August has been an amazing month for RPCS3 as we crossed multiple new milestones. This month saw massive performance improvements to many AAA titles, accuracy and performance enhancements to SPU LLVM, support for C++ 2017, laying the foundation for macOS support and much more!
In addition to the following report, further details of Nekotekina and kd-11’s work during August and upcoming contributions can be found in their weekly reports on Patreon. This month’s Patreon reports are:
Table of Contents
The Playable category has finally crossed 1,000 titles milestone! Considering that this time last year, the Playable category was only a little over 400, it truly demonstrates the amazing pace of development. For all other categories, we can see the metrics moving in the right direction with the elusive Nothing category dropping by 1, with only 5 games remaining in it. For a more detailed look, you can view the compatibility history page to see exactly which games had their status changed this month.

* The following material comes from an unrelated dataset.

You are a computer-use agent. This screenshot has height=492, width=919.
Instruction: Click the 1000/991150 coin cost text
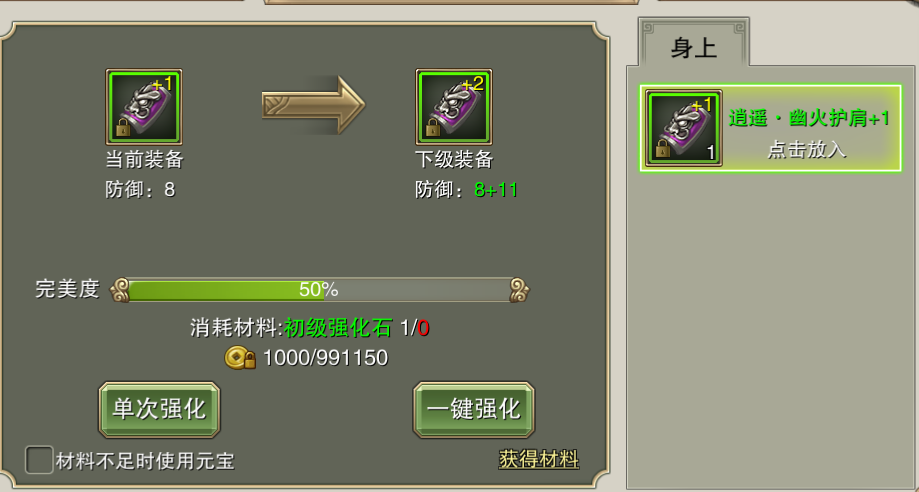coord(325,358)
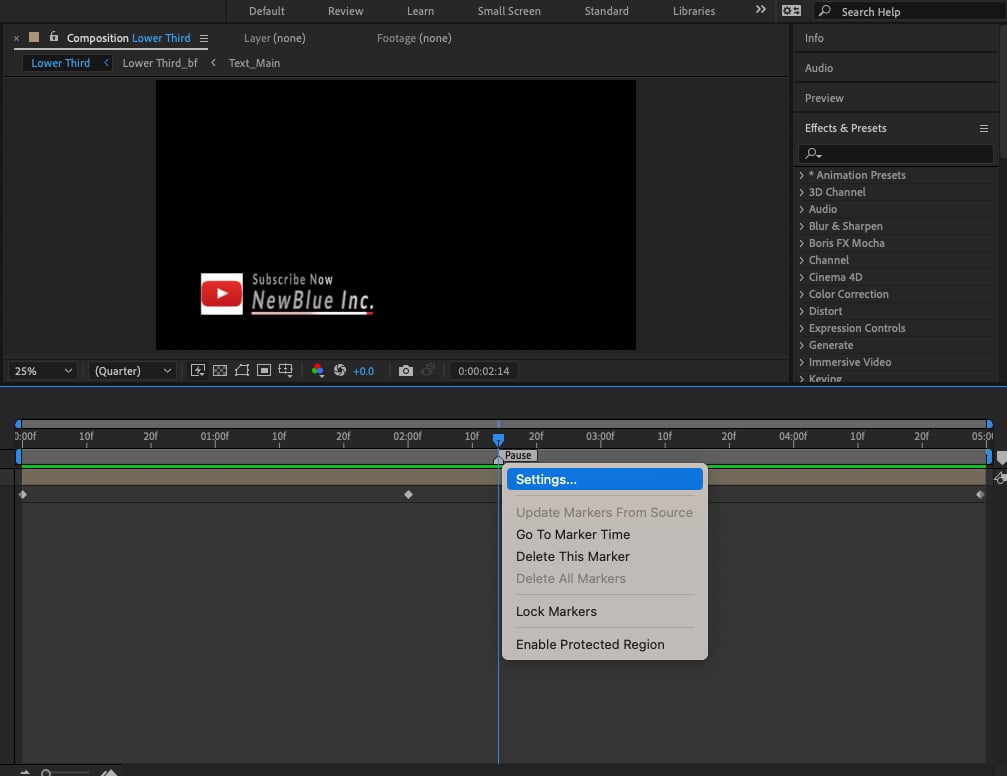Click the Region of Interest icon

(x=264, y=371)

On Git statistics, there have been 7,086 lines of code added and 4,298 removed through 127 commits by 21 authors.
Major RPCS3 Improvements
SPU Realms (#4920)
This month Nekotekina merged a very crucial update to the SPU LLVM recompiler, which fixed physics, sound and graphics anomalies in countless titles. Its changes were twofold: on one side, they affected how the SPU’s MFC (Memory Flow Controller) reaches out to virtual memory that isn’t mapped by the SPU, and on the other, it enhanced the accuracy of handling extended floats while using SPU LLVM.
The former works by exploiting how such MFC commands are usually issued. By default, accessing non-SPU assigned virtual memory is actually quite expensive, but since both the commands and their parameters are known to the recompiler and remain constant, these transfer codes can now be simplified and made to execute much faster. This improvement is currently only enabled for TSX-compatible CPUs, though Nekotekina has mentioned that it might be carried over to non-TSX CPUs in the future, if found feasible.

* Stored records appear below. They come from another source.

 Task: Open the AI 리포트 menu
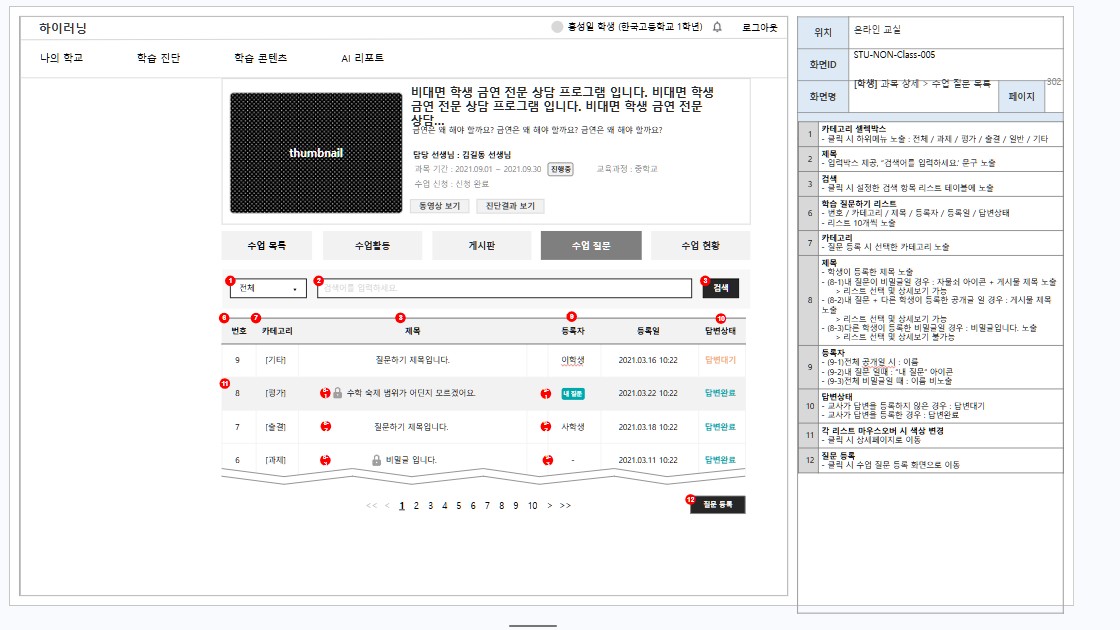[362, 58]
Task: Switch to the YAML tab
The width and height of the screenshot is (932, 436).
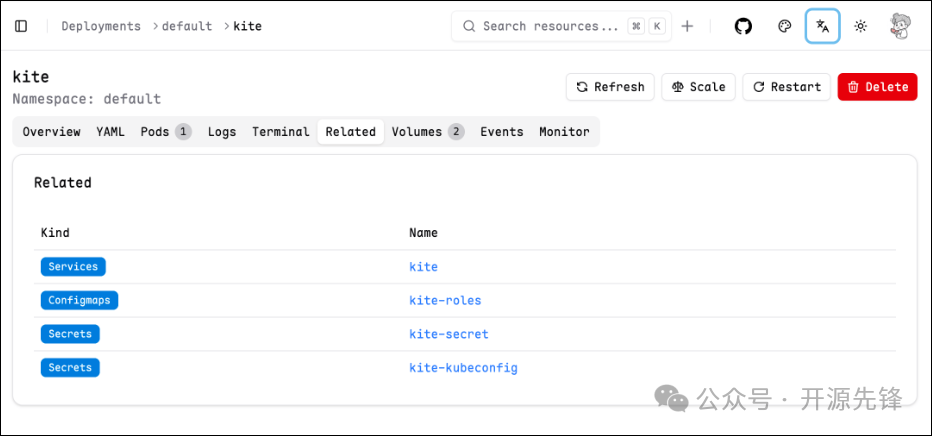Action: pyautogui.click(x=110, y=132)
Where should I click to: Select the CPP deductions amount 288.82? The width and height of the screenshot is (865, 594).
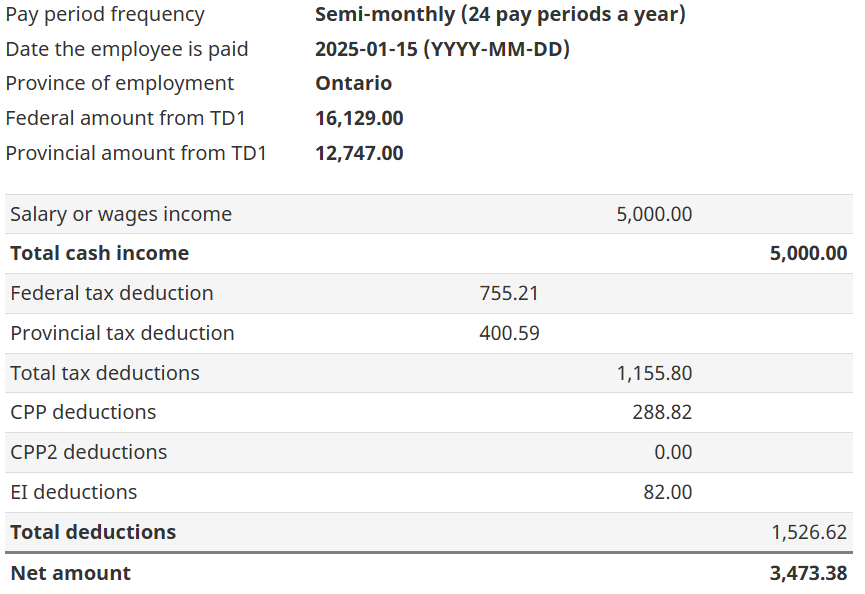pyautogui.click(x=662, y=412)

The latter however, is not a speed, but rather an accuracy improvement – meaning that when enabled, it does reduce performance. To put it simply, it modifies how extended floats (a simplified single-precision floating-point format used on the SPU) are handled, resulting in an accuracy that outclasses the ASMJIT recompiler’s, while maintaining comparable performance.
When SPU LLVM was first introduced in May, it had various stability issues which, at first glance, appeared to be unique to it, but were in fact also present with SPU ASMJIT in early 2017. These issues stemmed from the difference in how floating point calculations are handled by x86-64 architecture CPUs compared to the Cell’s SPUs. In order to appropriately handle such calculations, you had to simulate these calculations manually as done by the precise SPU interpreter. While this resulted in virtually perfect accuracy, it also proved to be quite expensive and degraded performance significantly. To mitigate them on SPU ASMJIT, kd-11 had implemented a quick workaround, which, by effectively discarding certain results (treating infinities and NaNs as zeroes), fixed most of these stability issues that were present without the severe performance degradation. However, as this workaround was not an accurate solution, certain problems still remained.
With the introduction of SPU LLVM and the massive performance benefit it brought, an opportunity to implement a new solution was found. Through the use of LLVM, it is possible to “adjust” the x86-64 architecture’s method of handling float calculations to match the Cell’s SPUs’. While this method still entails a performance penalty, the new implementation provides us with accuracy benefits similar to the precise SPU interpreter’s, while also enabling performance levels comparable to the current ASMJIT SPU recompiler.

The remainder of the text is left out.